**EXCERPTED RECORDS:**

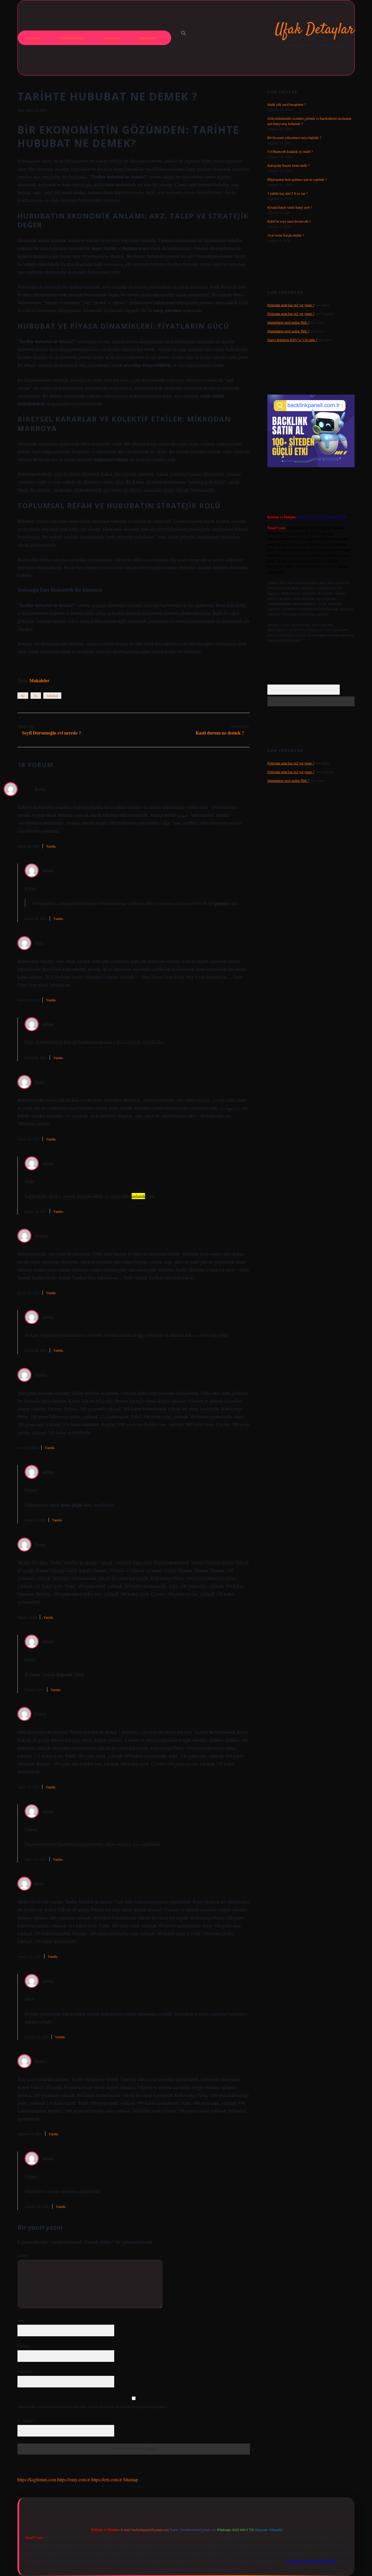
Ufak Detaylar (314, 29)
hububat (52, 695)
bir (23, 695)
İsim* (21, 2320)
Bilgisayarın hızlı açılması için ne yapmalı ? (296, 179)
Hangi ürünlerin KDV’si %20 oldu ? (292, 339)
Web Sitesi (24, 2371)
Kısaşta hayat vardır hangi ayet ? (289, 207)
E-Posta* (23, 2346)
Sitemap (130, 2479)
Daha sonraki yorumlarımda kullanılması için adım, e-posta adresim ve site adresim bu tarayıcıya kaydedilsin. (92, 2406)
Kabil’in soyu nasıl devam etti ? (289, 221)
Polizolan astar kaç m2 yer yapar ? (290, 304)
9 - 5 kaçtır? (26, 2420)
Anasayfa (33, 37)
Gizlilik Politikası (72, 37)
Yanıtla (51, 846)
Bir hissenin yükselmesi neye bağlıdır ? (294, 137)
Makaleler (39, 680)
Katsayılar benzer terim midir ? (288, 165)
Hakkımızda (148, 37)
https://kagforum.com (36, 2479)
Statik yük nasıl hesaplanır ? (286, 104)
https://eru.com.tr (106, 2479)
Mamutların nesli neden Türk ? (288, 322)
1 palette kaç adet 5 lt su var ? (287, 193)
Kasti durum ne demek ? (220, 732)
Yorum (22, 2255)
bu (35, 695)
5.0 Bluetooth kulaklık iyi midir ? (290, 151)
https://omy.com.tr (73, 2479)
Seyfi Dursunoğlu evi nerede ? (51, 732)
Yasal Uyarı (111, 37)
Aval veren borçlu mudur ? (285, 235)
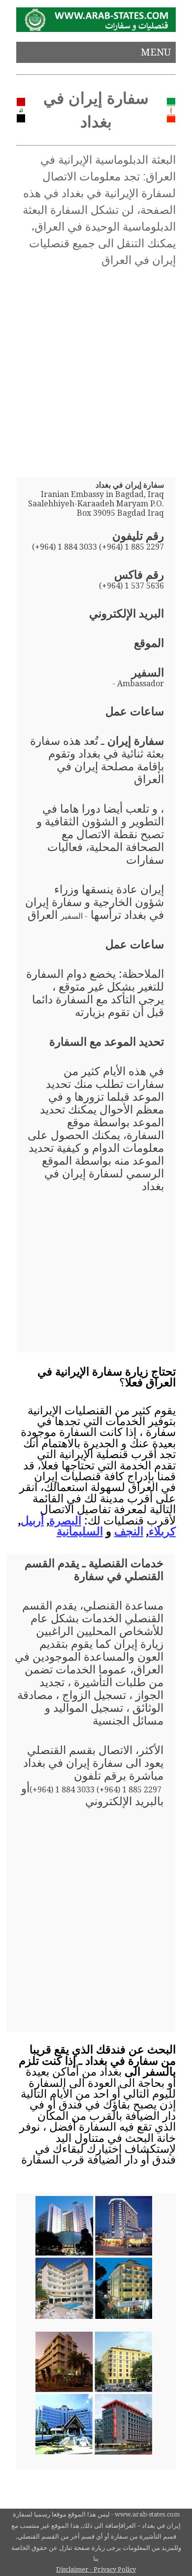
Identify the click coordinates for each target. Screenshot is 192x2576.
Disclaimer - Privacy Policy (96, 2569)
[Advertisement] (96, 369)
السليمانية (80, 1531)
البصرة (65, 1520)
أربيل (32, 1520)
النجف (128, 1531)
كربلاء (162, 1531)
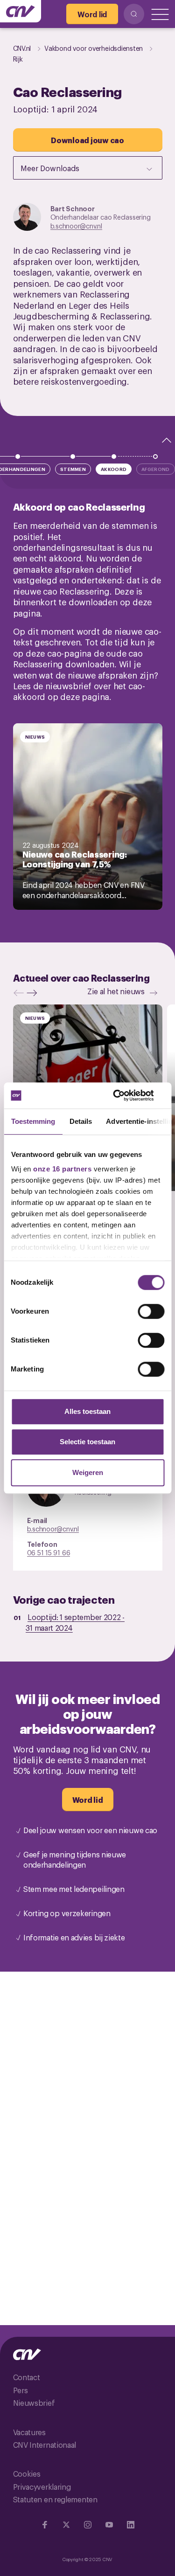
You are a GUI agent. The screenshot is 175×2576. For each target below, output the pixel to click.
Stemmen (73, 469)
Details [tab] (80, 1121)
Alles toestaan (87, 1411)
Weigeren (87, 1472)
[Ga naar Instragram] (87, 2524)
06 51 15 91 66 (48, 1552)
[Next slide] (34, 993)
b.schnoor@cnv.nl (76, 225)
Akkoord (113, 469)
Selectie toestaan (87, 1442)
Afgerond (155, 469)
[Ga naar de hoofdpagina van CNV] (20, 11)
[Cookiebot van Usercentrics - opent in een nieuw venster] (124, 1095)
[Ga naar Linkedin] (130, 2524)
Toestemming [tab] (33, 1121)
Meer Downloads (50, 168)
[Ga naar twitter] (66, 2524)
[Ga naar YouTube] (109, 2524)
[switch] (151, 1311)
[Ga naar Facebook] (44, 2524)
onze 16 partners (62, 1169)
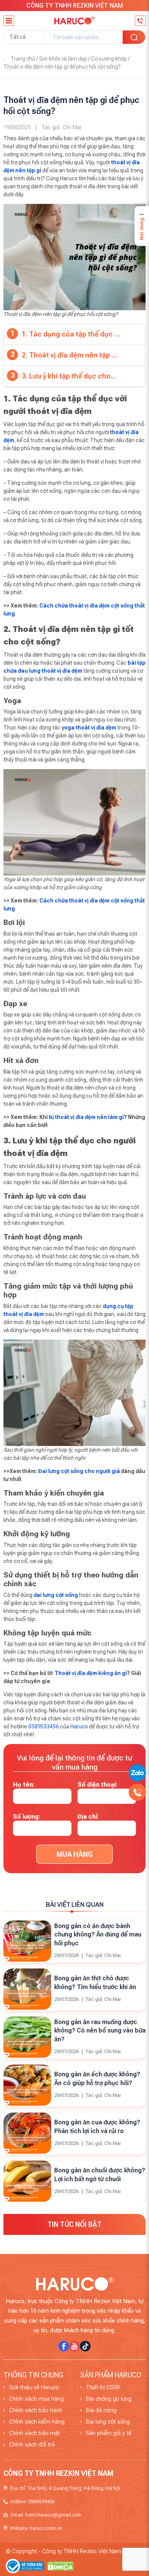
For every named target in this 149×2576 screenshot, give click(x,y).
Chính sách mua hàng (36, 2398)
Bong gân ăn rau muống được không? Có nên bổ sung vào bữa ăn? (100, 2030)
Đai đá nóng (101, 2410)
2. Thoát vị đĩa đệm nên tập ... (69, 355)
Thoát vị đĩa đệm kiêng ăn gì (91, 1673)
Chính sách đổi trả (32, 2444)
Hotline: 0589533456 (32, 2501)
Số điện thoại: (98, 1784)
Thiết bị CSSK (103, 2387)
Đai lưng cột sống (108, 2421)
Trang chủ (23, 59)
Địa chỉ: (88, 1816)
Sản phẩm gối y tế (108, 2433)
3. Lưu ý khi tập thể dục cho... (69, 376)
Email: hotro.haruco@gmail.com (46, 2515)
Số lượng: (26, 1816)
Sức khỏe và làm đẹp (63, 59)
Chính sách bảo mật (34, 2433)
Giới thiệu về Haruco (34, 2387)
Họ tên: (24, 1784)
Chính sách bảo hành (35, 2410)
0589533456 (43, 1726)
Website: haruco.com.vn (36, 2528)
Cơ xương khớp (109, 59)
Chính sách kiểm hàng (37, 2421)
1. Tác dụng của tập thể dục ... (71, 334)
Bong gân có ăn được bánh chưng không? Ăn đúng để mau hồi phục (97, 1934)
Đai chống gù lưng (108, 2398)
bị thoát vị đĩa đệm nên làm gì (86, 1117)
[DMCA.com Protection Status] (60, 2566)
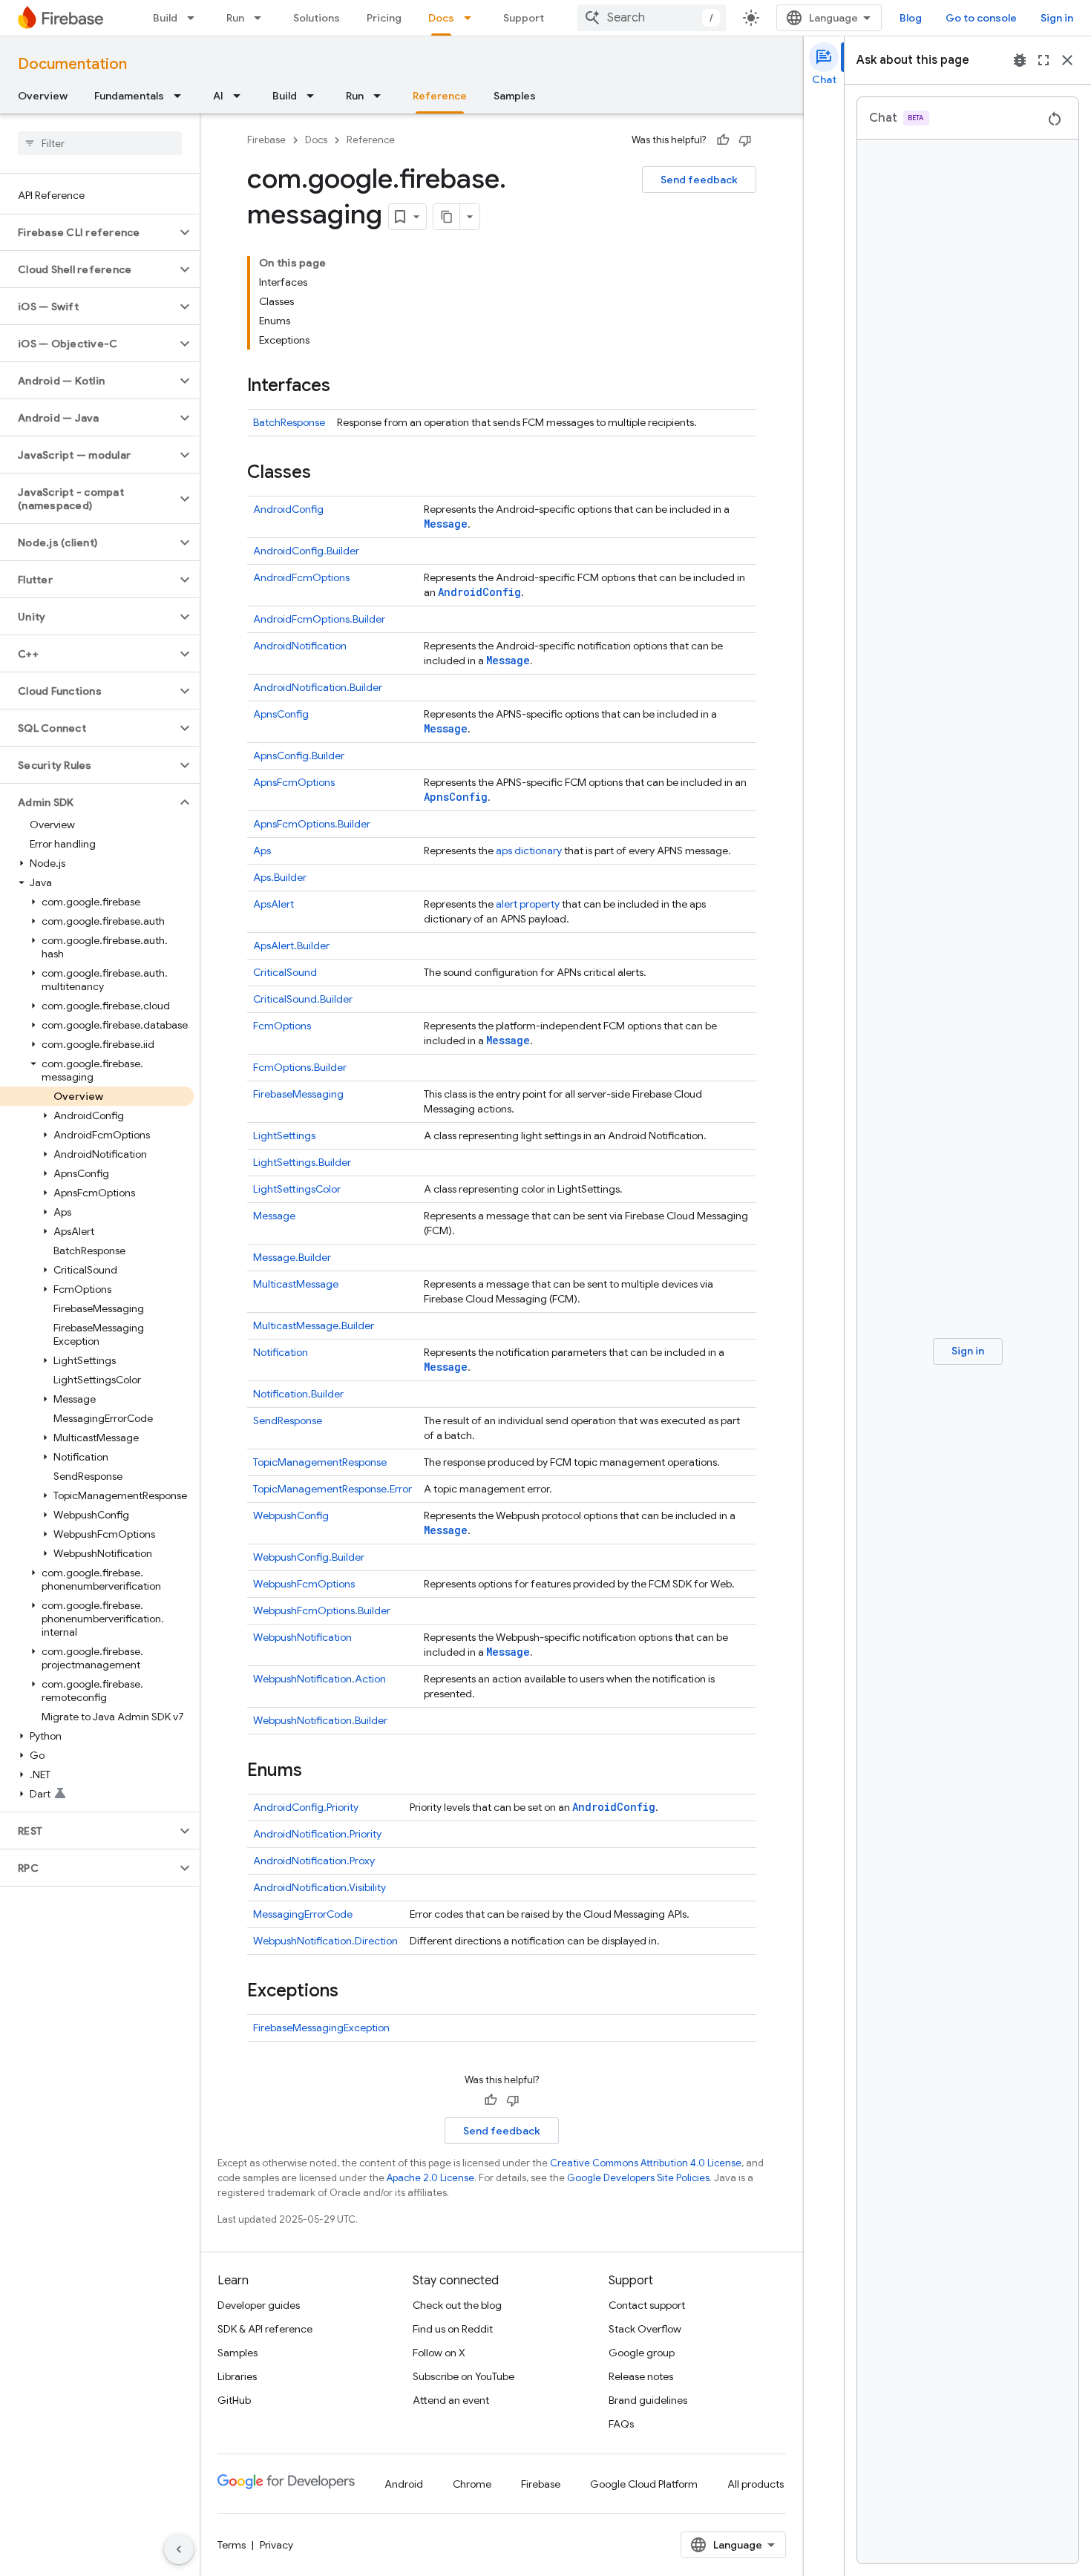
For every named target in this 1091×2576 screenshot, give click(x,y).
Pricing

**WHAT THE EXERCISE ASKS:** Your reply should hold nothing but the lines above, from the one containing "السليمانية (80, 1531)" to the one containing "[Ga naar de hoofdpagina van CNV] (20, 11)", reproduced exactly minus the pictures.

**PROBLEM SOLUTION:**
السليمانية (80, 1531)
البصرة (65, 1520)
أربيل (32, 1520)
النجف (128, 1531)
كربلاء (162, 1531)
You are a GUI agent. The screenshot is 175×2576. For each target below, output the pixel to click.
Stemmen (73, 469)
Details [tab] (80, 1121)
Alles toestaan (87, 1411)
Weigeren (87, 1472)
[Ga naar Instragram] (87, 2524)
06 51 15 91 66 (48, 1552)
[Next slide] (34, 993)
b.schnoor@cnv.nl (76, 225)
Akkoord (113, 469)
Selectie toestaan (87, 1442)
Afgerond (155, 469)
[Ga naar de hoofdpagina van CNV] (20, 11)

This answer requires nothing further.